On 03/03/2015 09:04, Corinna Vinschen wrote:
On Mar  2 17:34, Yaakov Selkowitz wrote:
On Fri, 2015-02-13 at 18:32 +0000, Jon TURNEY wrote:
On 05/02/2015 01:40, Jon TURNEY wrote:
On 04/02/2015 23:20, David Stacey wrote:
I'm having difficulty running any Qt5 application. These are the
commands I'm issuing:
[snip]
and I see the clock, so X is up and running. Then:
[snip]

Possibly you need to install and start cygserver (See [1])

If so, this is because Qt5 is assuming shared memory is available, which
could possibly be handled in a better way...

This looks like a portability problem in Qt5, where it only handles
shmget() failing with a return value of -1, not with SIGSYS, to fallback
to using an image in unshared memory.

Patch attached.

Or is it a problem with our shmget()?

http://pubs.opengroup.org/onlinepubs/9699919799/functions/shmget.html
http://man7.org/linux/man-pages/man2/shmget.2.html

Perhaps we should be just returning -1 with an errno (ENOSYS?) instead
of raise(SIGSYS)?

I think it was a BSD-ism to raise SIGSYS if shared memory is not available due to policy.

Historically, there must have been some OS which did this, because there is code to detect this situation in the X server [1]

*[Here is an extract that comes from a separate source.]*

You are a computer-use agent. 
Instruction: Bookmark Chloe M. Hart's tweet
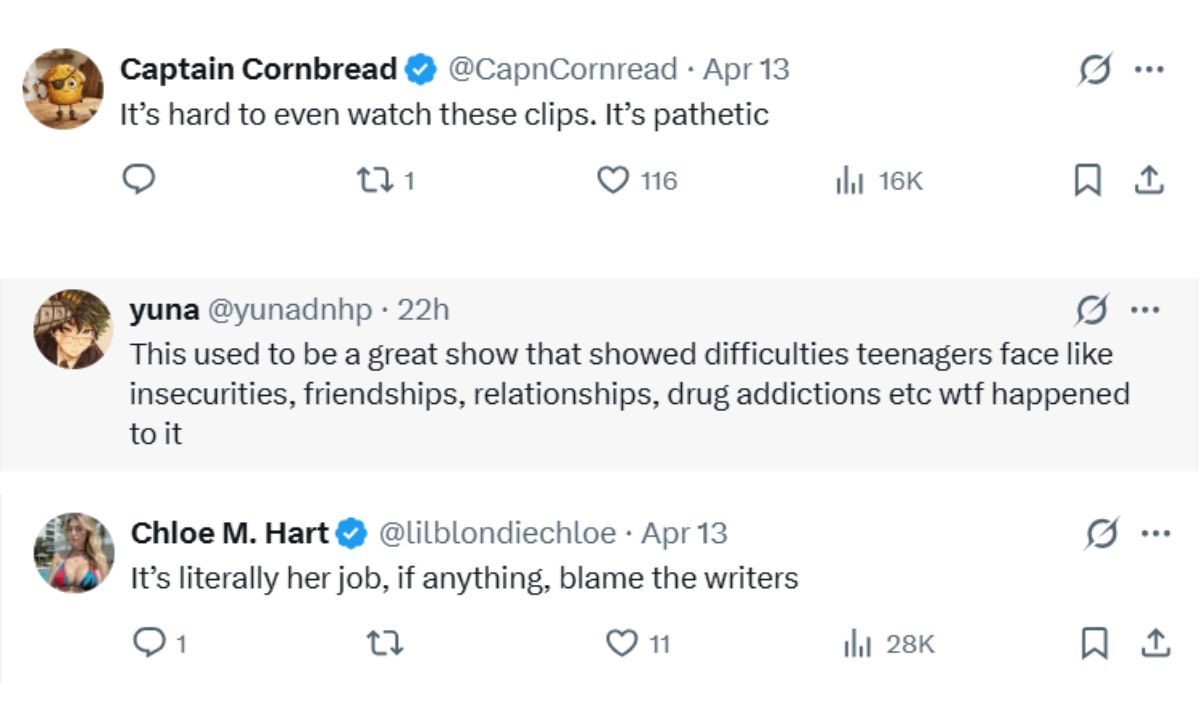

[1] http://cgit.freedesktop.org/xorg/xserver/tree/Xext/shm.c#n167

Looking at [2],[3] it seems perhaps this was added in Cygwin because some FreeBSD test code was used?

[2] https://cygwin.com/ml/cygwin-cvs/2003-q4/msg00130.html
[3] https://cygwin.com/ml/cygwin-cvs/2003-q4/msg00128.html

I'd kind of assumed that modern BSDs behave in the same way, but that doesn't actually seem likely.

I have absolutely no problem with changing this to return ENOSPC (there is a limit of 0 SHM identifiers, and we have reached it), or whatever is appropriate in this state.

Or you just add signal(SIGSYS, SIG_IGN) prior to calling shmget.
SIGSYS is raised when calling a system call which isn't available.
That's perfectly valid.

This is true.

I guess it's not how Linux behaves, though, so I think changing it ought to be considered to minimize porting effort.

I'll also note that checking once at startup, as the X server does, is not enough. If the cygserver is stopped, it will die with an unexpected SIGSYS when a client tried to use shared memory.

Of course, it would be nice if Qt5 used POSIX shared memory objects
instead, but that's asked too much, probably.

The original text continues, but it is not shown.